EXERCISE DESCRIPTION – Copy each line below as written, but skip the pictures.

MATERIAL PROVIDED –
═══

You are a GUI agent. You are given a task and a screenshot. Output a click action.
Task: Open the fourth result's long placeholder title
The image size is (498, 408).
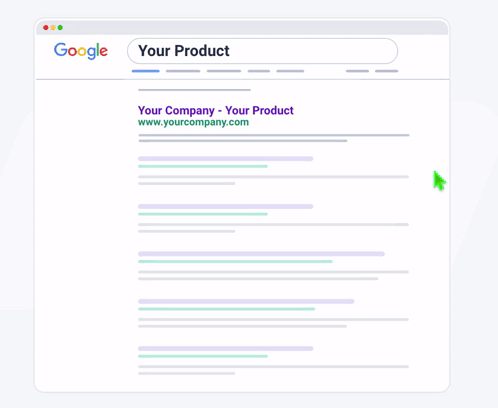(261, 254)

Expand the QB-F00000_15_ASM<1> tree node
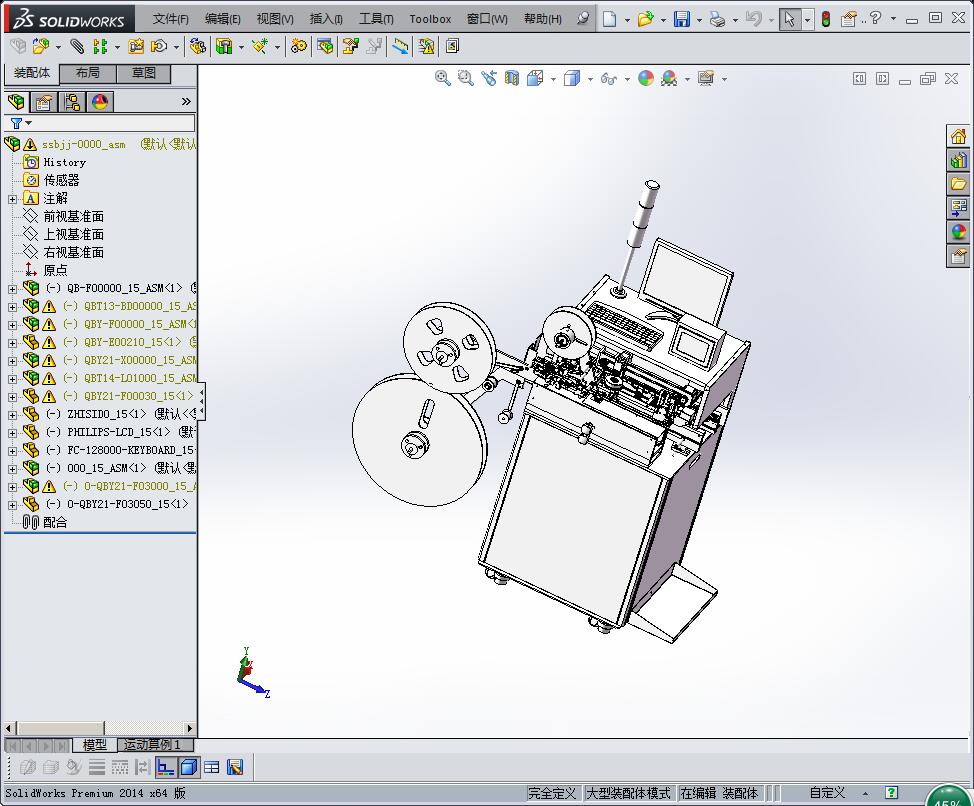[x=12, y=288]
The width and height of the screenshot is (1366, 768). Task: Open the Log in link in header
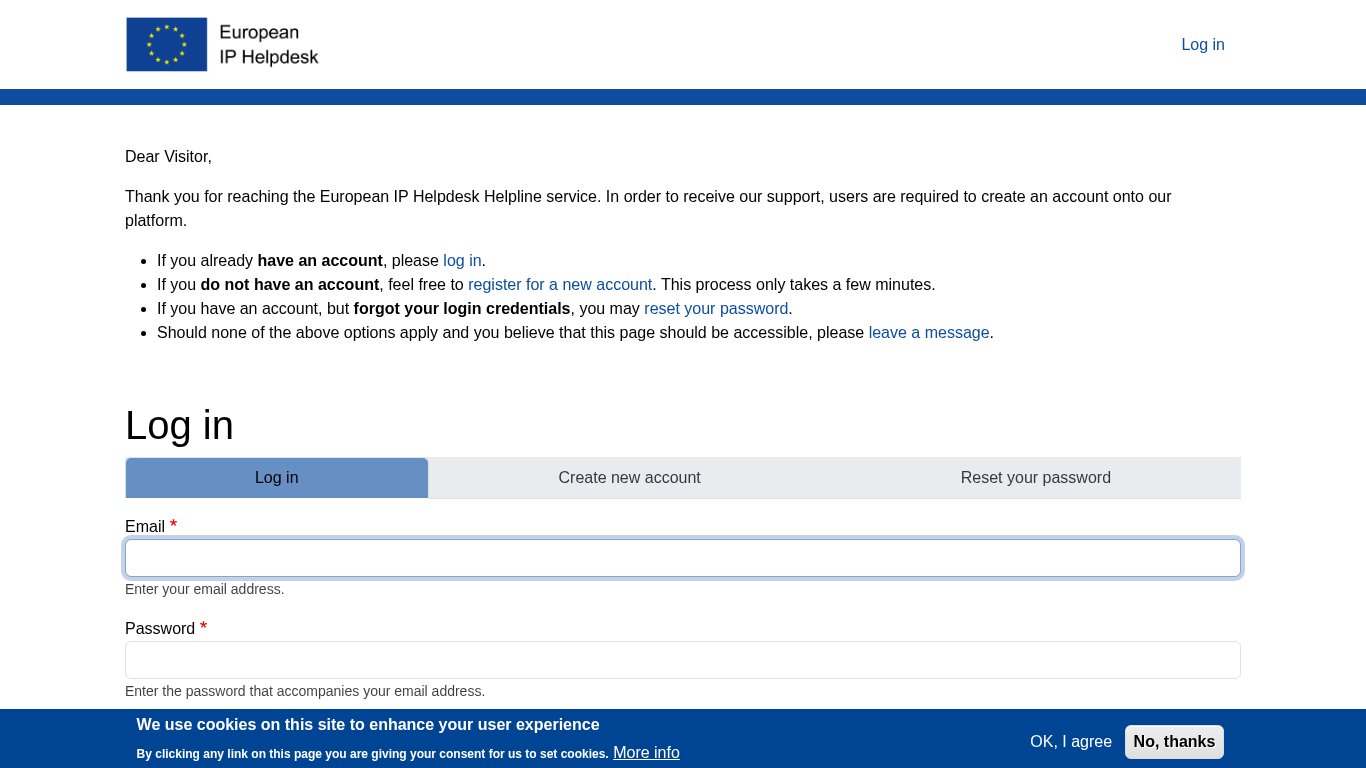click(1202, 44)
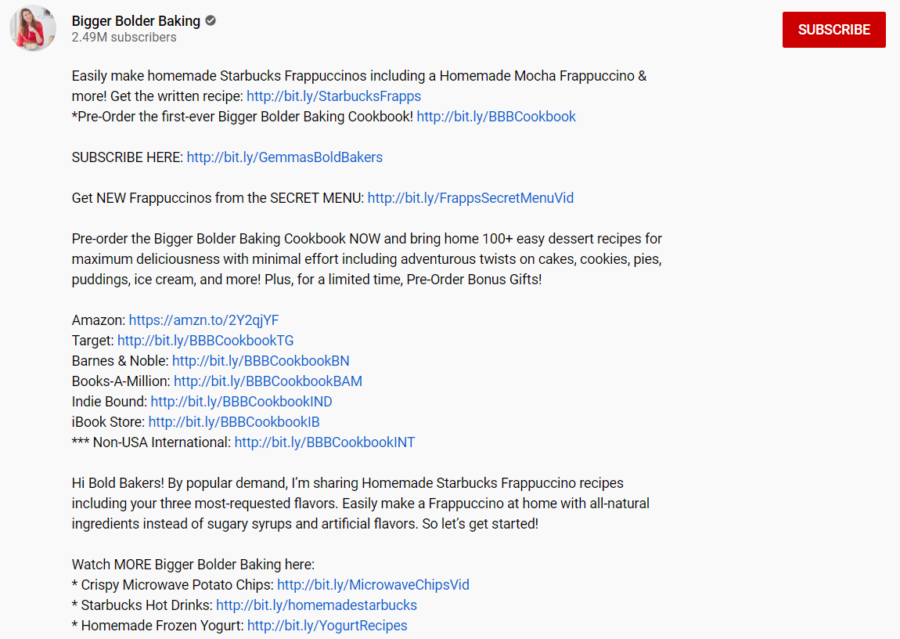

═══

OUTPUT FOR THIS TASK –
You are a GUI agent. You are given a task and a screenshot. Output a click action.
Task: Open the fourth result's long placeholder title
The image size is (498, 408).
(261, 254)

Expand the QB-F00000_15_ASM<1> tree node
[x=12, y=288]
The width and height of the screenshot is (1366, 768). Task: Open the Log in link in header
click(1202, 44)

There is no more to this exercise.